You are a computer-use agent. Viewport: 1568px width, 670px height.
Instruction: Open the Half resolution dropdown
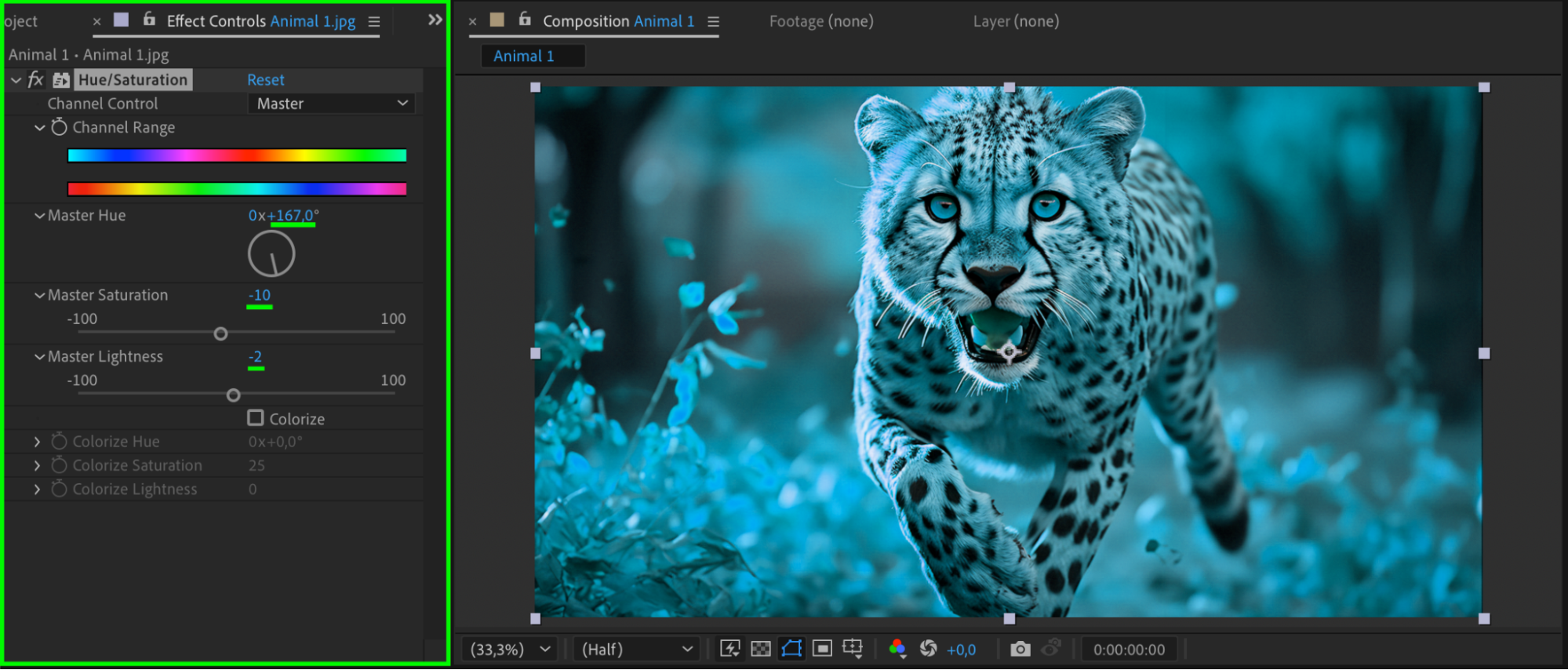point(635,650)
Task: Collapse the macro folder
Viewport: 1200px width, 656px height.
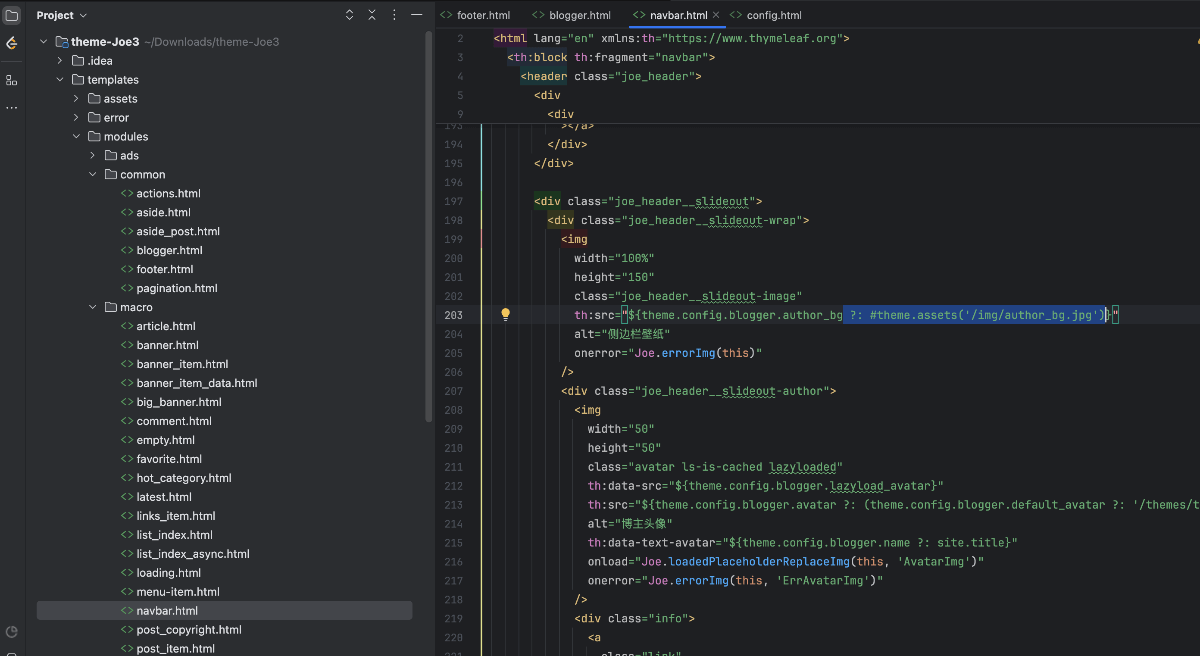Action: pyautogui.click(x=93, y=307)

■ **Your instructions**: Copy out all of the material above word for word, line by line. Leave the pictures out.

■ **Complete output**:
You are a computer-use agent. Viewport: 1568px width, 670px height.
Instruction: Open the Half resolution dropdown
point(635,650)
Task: Collapse the macro folder
Viewport: 1200px width, 656px height.
Action: pyautogui.click(x=93, y=307)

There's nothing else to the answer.